▶ [MATERIAL PROVIDED]:

::::::::

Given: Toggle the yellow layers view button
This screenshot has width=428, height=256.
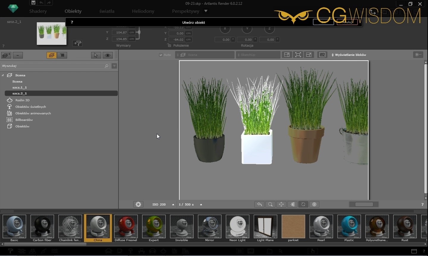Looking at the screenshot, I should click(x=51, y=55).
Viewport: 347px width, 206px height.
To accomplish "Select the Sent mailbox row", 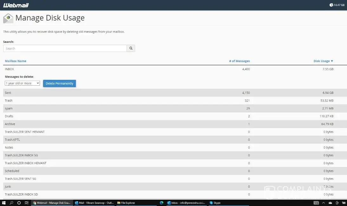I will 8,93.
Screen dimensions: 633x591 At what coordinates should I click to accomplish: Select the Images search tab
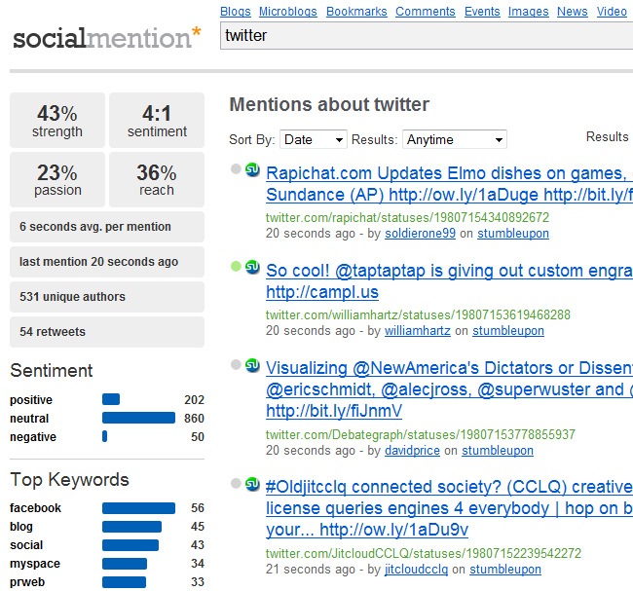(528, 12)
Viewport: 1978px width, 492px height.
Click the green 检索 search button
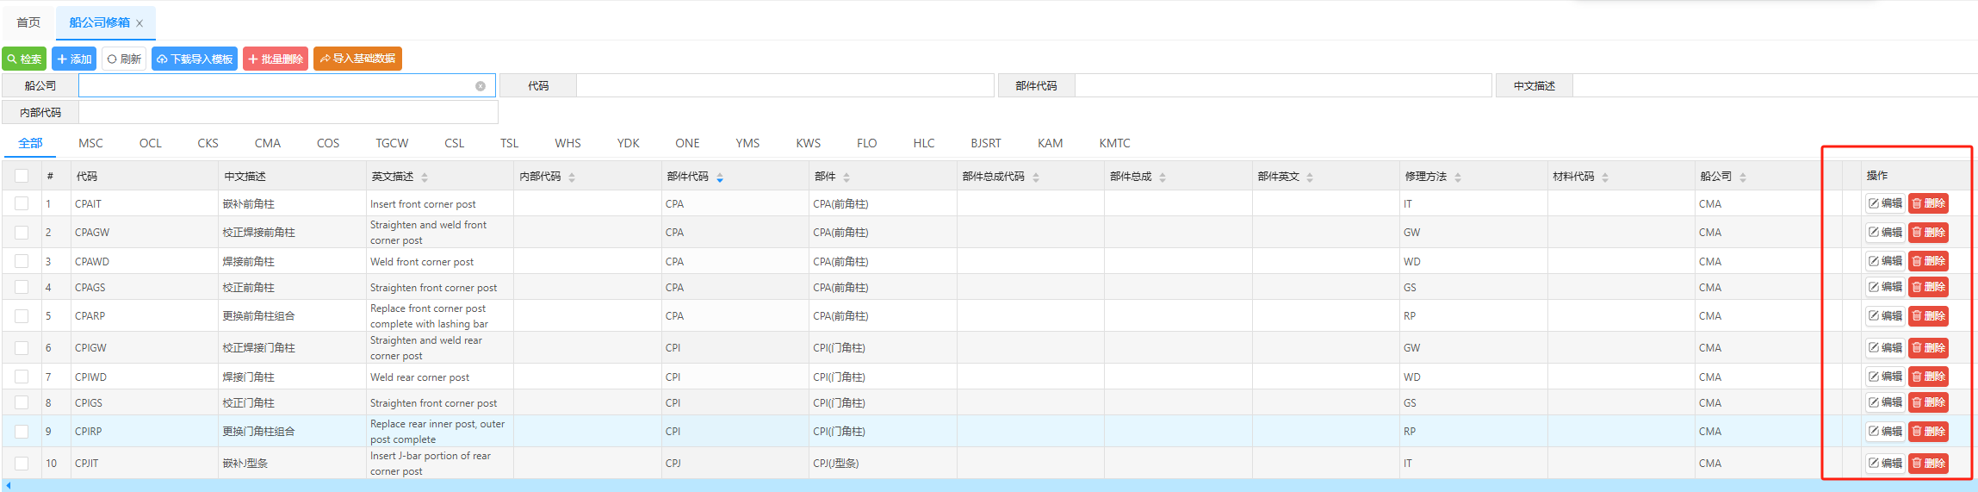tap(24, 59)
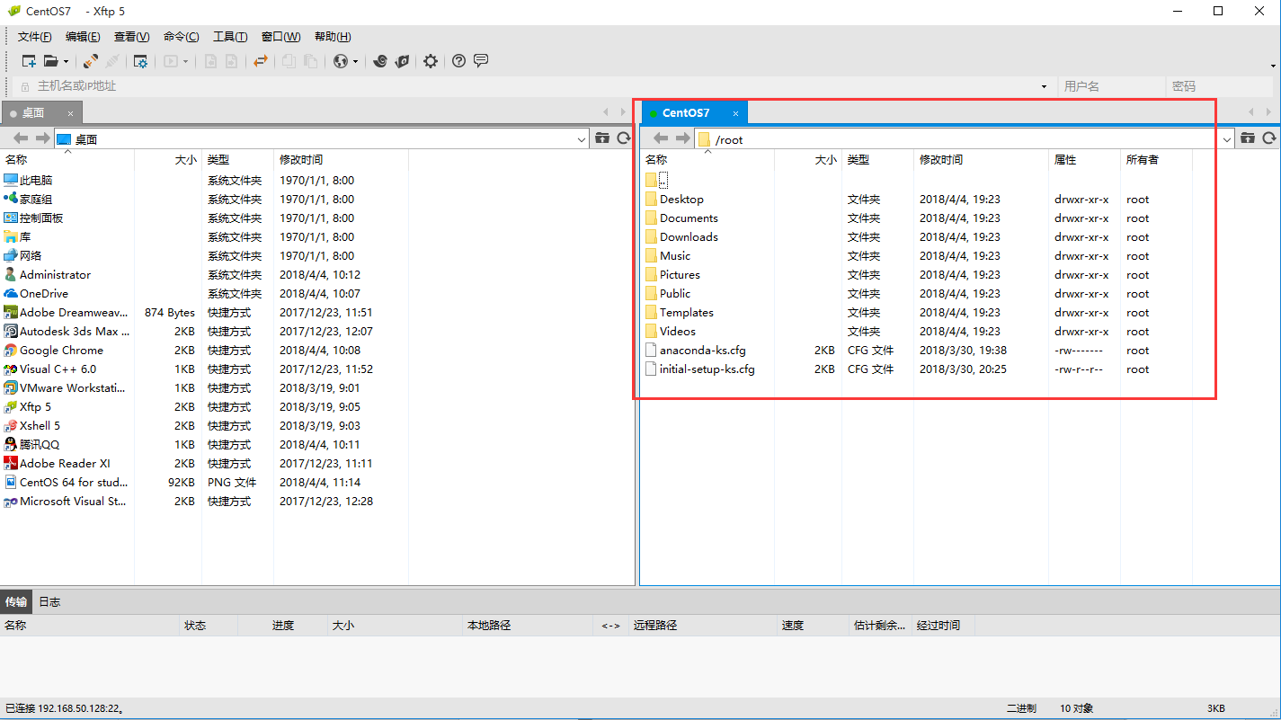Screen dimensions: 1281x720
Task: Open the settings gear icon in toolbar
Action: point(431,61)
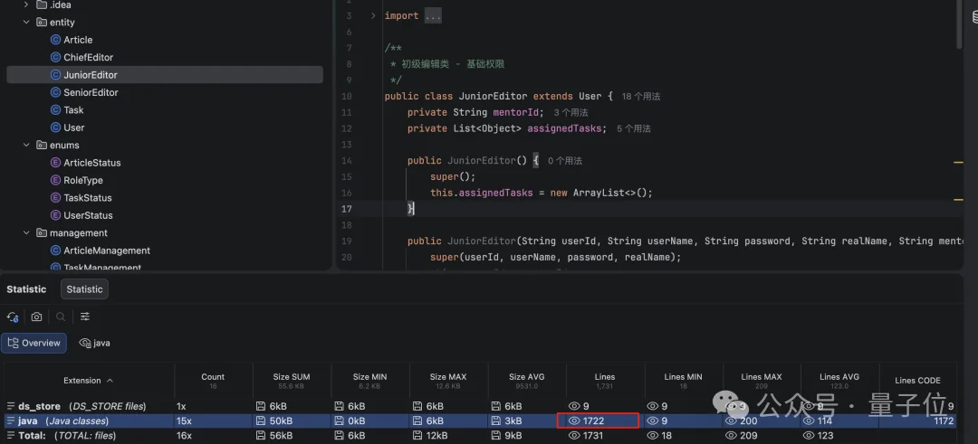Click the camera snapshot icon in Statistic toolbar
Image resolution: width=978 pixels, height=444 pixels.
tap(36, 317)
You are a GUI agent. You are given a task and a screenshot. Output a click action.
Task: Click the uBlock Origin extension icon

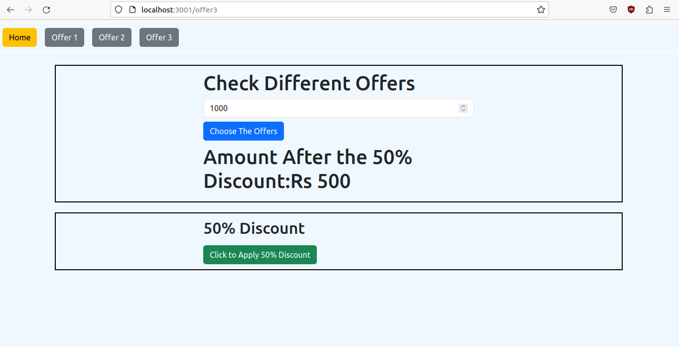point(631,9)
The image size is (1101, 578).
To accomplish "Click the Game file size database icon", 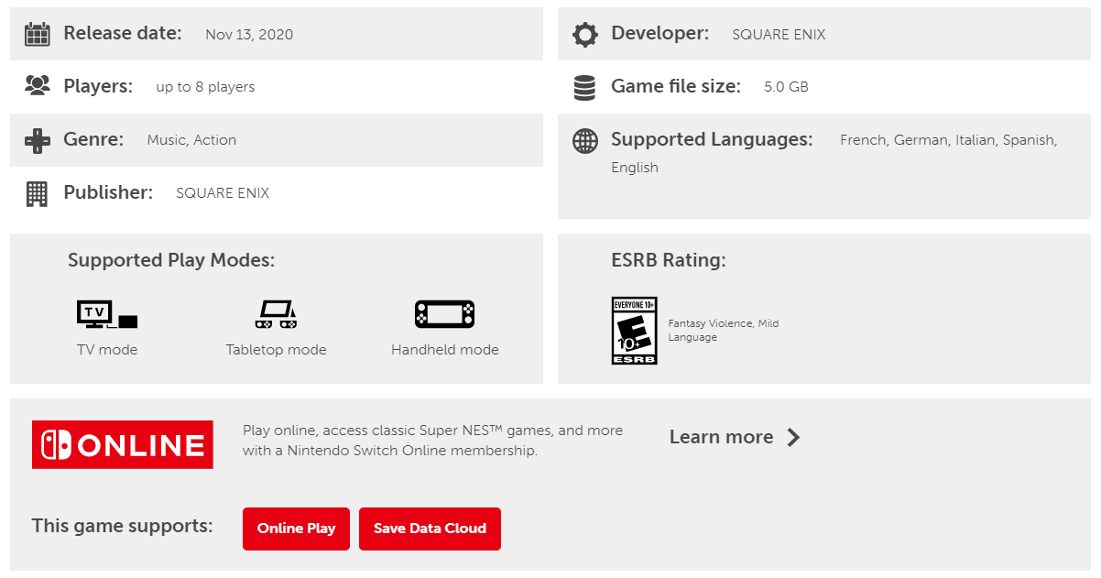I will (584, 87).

::::::::

▶ [WHAT THE TASK REQUIRES]: For each line above that contains "Viewport", make a copy.

▶ [ANSWER FOR THE TASK]:
Viewport: 347px width, 206px height.
Viewport: 1978px width, 492px height.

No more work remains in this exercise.